Evidence Adduced by Petitioner Republic (as described in the record)
- Formal Offer of Evidence by petitioner Republic dated March 6, 1995.
- Testimony of Epifanio F. Verano, former Vice President of PNOC and alleged negotiator for PNOC with respect to chartered vessels, who had been granted full immunity from criminal prosecution by PCGG in exchange for his testimony.
- Affidavit of Jose M. Reyes offered by petitioner Republic; Reyes did not testify in open court due to having a heart attack two days before he was scheduled to testify.
Verano’s Testimony — Material Facts and Admissions
- Verano testified that, on two occasions, a broker delivered sealed brown envelopes to him for delivery to Minister Velasco; Velasco instructed Verano to deliver the envelopes to Mr.
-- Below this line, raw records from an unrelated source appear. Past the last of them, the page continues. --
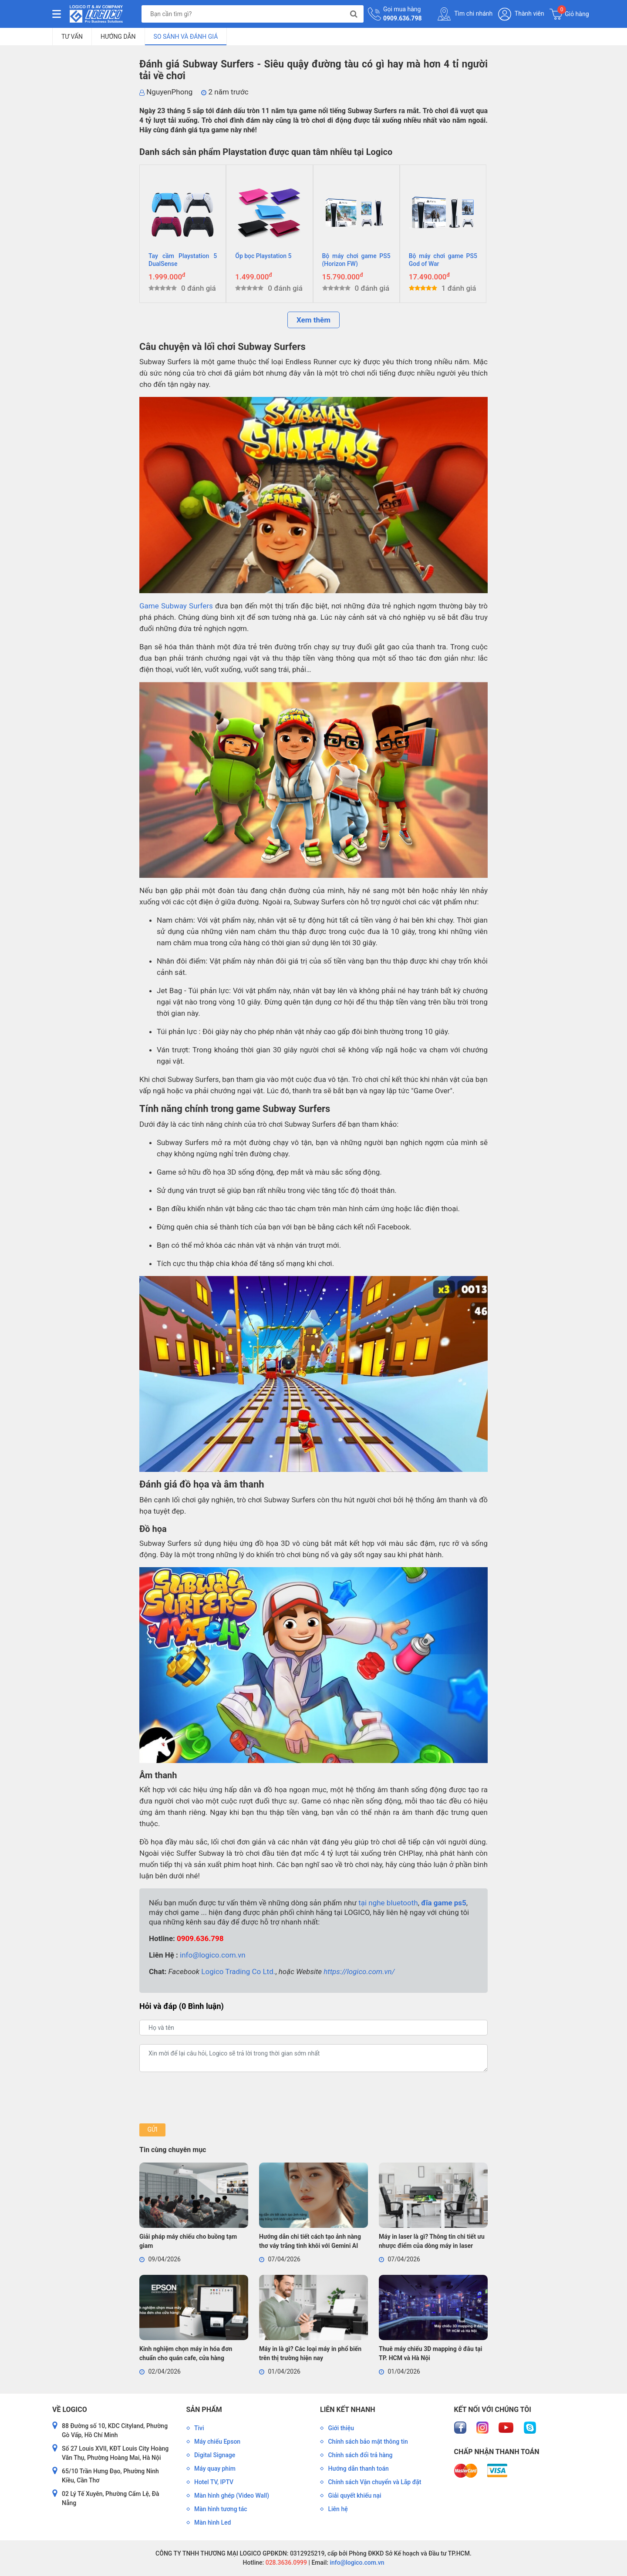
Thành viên (521, 14)
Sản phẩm (204, 2409)
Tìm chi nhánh (465, 13)
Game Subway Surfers (176, 605)
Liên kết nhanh (347, 2409)
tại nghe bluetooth (388, 1902)
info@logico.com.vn (213, 1955)
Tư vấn (72, 36)
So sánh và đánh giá (186, 36)
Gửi (152, 2129)
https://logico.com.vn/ (359, 1971)
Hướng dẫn (118, 36)
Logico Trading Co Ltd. (238, 1971)
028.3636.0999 (285, 2562)
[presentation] (205, 2098)
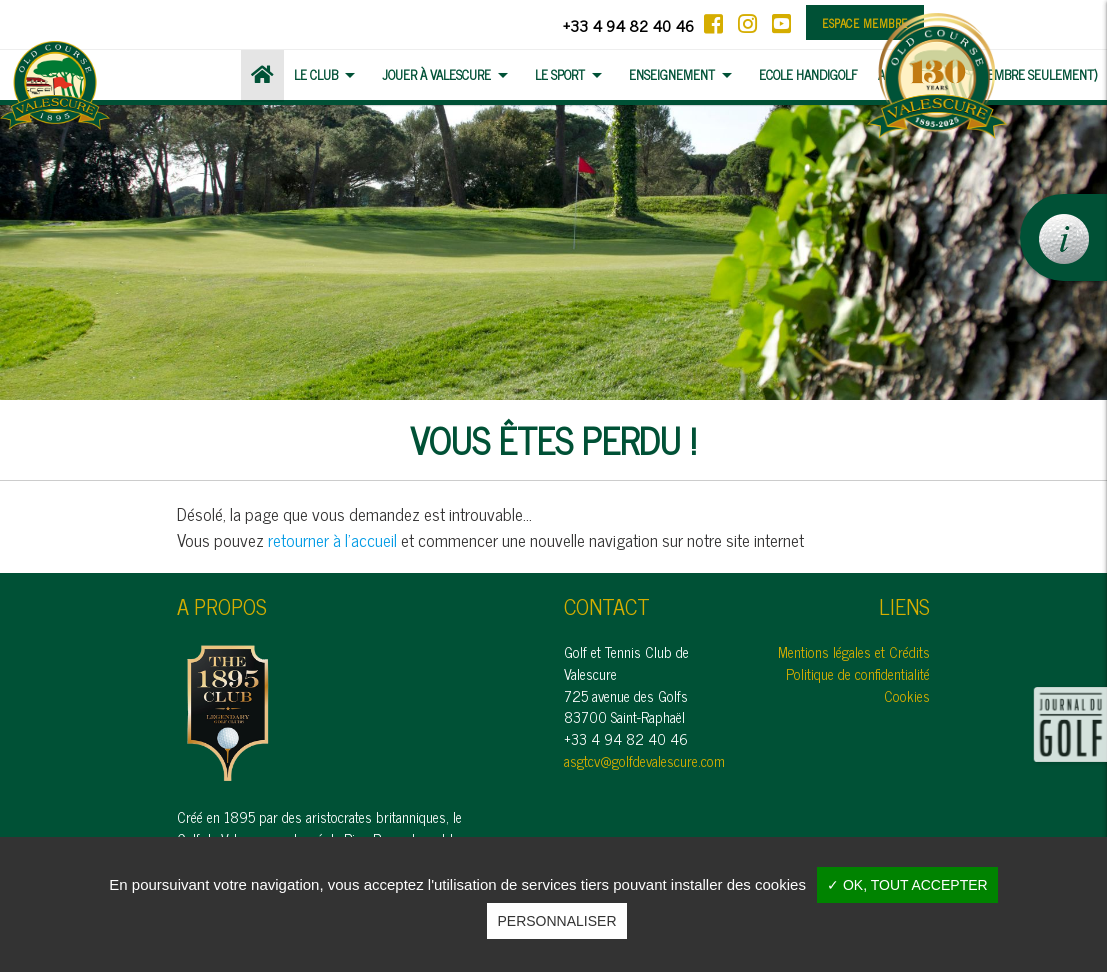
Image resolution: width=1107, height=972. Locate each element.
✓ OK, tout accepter (907, 885)
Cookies (907, 696)
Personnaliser (556, 921)
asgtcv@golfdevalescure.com (644, 761)
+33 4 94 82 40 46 (628, 25)
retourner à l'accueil (332, 539)
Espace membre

De Borja or to the office of the firm “Gerver.”
- Verano admitted the envelopes were sealed and that he did not open them; he stated he did not know their contents.
- Verano testified that he did not personally deliver the envelope to De Borja when De Borja was present; on occasions he left the envelope at De Borja’s office because De Borja was not there.
- Verano repeatedly stated he did not receive any word or confirmation that the envelopes had reached De Borja after he left them.